Rewrite the data below with every "Instruction" replaced by "Directive", leaving everything else unchanged.

Word and element locating data
=-=-=-=-=
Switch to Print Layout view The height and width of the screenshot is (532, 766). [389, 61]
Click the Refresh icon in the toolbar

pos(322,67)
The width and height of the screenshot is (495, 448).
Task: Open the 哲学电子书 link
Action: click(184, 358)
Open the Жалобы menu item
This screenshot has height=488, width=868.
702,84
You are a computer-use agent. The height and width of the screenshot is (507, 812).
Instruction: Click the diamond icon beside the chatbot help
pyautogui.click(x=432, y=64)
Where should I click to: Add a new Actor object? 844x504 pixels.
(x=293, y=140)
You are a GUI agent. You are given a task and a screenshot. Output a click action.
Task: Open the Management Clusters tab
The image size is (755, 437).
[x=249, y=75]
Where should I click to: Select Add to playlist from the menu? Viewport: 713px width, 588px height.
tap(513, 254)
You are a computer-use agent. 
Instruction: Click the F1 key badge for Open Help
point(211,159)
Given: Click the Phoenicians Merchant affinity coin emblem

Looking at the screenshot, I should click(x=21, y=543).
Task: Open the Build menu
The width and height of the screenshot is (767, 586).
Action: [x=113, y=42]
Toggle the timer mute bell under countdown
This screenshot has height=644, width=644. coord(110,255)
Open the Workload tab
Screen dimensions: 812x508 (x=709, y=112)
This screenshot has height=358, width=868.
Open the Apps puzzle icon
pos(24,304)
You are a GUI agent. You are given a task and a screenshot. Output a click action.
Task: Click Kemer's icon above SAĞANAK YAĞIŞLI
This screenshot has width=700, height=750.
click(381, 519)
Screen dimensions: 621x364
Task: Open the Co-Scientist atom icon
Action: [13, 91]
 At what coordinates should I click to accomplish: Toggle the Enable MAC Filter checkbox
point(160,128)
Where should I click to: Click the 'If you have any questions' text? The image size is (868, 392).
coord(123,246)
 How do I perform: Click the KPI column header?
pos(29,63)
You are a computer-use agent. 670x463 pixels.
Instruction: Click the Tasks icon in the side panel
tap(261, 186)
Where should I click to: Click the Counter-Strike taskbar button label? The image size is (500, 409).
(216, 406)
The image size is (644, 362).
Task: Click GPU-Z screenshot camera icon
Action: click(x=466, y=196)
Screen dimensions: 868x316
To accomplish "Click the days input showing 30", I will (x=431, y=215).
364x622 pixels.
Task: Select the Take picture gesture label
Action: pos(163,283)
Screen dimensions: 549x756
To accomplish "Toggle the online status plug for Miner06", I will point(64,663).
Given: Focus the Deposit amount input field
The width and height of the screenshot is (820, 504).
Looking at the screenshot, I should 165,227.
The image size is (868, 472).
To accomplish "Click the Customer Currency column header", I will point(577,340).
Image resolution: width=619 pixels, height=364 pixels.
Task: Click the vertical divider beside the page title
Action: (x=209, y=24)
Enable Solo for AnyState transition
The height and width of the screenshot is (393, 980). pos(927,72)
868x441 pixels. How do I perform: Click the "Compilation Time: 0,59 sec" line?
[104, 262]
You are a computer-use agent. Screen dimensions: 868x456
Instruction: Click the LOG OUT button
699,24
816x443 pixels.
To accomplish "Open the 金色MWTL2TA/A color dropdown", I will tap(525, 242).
=-=-=-=-=
● **THE RESPONSE**:
Switch to Print Layout view The height and width of the screenshot is (532, 766). [389, 61]
Click the Refresh icon in the toolbar

pos(322,67)
The width and height of the screenshot is (495, 448).
Task: Open the 哲学电子书 link
Action: click(184, 358)
Open the Жалобы menu item
This screenshot has height=488, width=868.
702,84
You are a computer-use agent. The height and width of the screenshot is (507, 812).
Directive: Click the diamond icon beside the chatbot help
pyautogui.click(x=432, y=64)
Where should I click to: Add a new Actor object? 844x504 pixels.
(x=293, y=140)
You are a GUI agent. You are given a task and a screenshot. Output a click action.
Task: Open the Management Clusters tab
The image size is (755, 437).
[x=249, y=75]
Where should I click to: Select Add to playlist from the menu? Viewport: 713px width, 588px height.
tap(513, 254)
You are a computer-use agent. 
Directive: Click the F1 key badge for Open Help
point(211,159)
Given: Click the Phoenicians Merchant affinity coin emblem

Looking at the screenshot, I should click(x=21, y=543).
Task: Open the Build menu
The width and height of the screenshot is (767, 586).
Action: [x=113, y=42]
Toggle the timer mute bell under countdown
This screenshot has height=644, width=644. coord(110,255)
Open the Workload tab
Screen dimensions: 812x508 (x=709, y=112)
This screenshot has height=358, width=868.
Open the Apps puzzle icon
pos(24,304)
You are a GUI agent. You are given a task and a screenshot. Output a click action.
Task: Click Kemer's icon above SAĞANAK YAĞIŞLI
This screenshot has width=700, height=750.
click(381, 519)
Screen dimensions: 621x364
Task: Open the Co-Scientist atom icon
Action: [13, 91]
 At what coordinates should I click to accomplish: Toggle the Enable MAC Filter checkbox
point(160,128)
Where should I click to: Click the 'If you have any questions' text? The image size is (868, 392).
coord(123,246)
 How do I perform: Click the KPI column header?
pos(29,63)
You are a computer-use agent. 670x463 pixels.
Directive: Click the Tasks icon in the side panel
tap(261, 186)
Where should I click to: Click the Counter-Strike taskbar button label? The image size is (500, 409).
(216, 406)
The image size is (644, 362).
Task: Click GPU-Z screenshot camera icon
Action: click(x=466, y=196)
Screen dimensions: 868x316
To accomplish "Click the days input showing 30", I will (x=431, y=215).
364x622 pixels.
Task: Select the Take picture gesture label
Action: pos(163,283)
Screen dimensions: 549x756
To accomplish "Toggle the online status plug for Miner06", I will point(64,663).
Given: Focus the Deposit amount input field
The width and height of the screenshot is (820, 504).
Looking at the screenshot, I should 165,227.
The image size is (868, 472).
To accomplish "Click the Customer Currency column header", I will point(577,340).
Image resolution: width=619 pixels, height=364 pixels.
Task: Click the vertical divider beside the page title
Action: (x=209, y=24)
Enable Solo for AnyState transition
The height and width of the screenshot is (393, 980). pos(927,72)
868x441 pixels. How do I perform: Click the "Compilation Time: 0,59 sec" line?
[104, 262]
You are a computer-use agent. Screen dimensions: 868x456
Directive: Click the LOG OUT button
699,24
816x443 pixels.
To accomplish "Open the 金色MWTL2TA/A color dropdown", I will tap(525, 242).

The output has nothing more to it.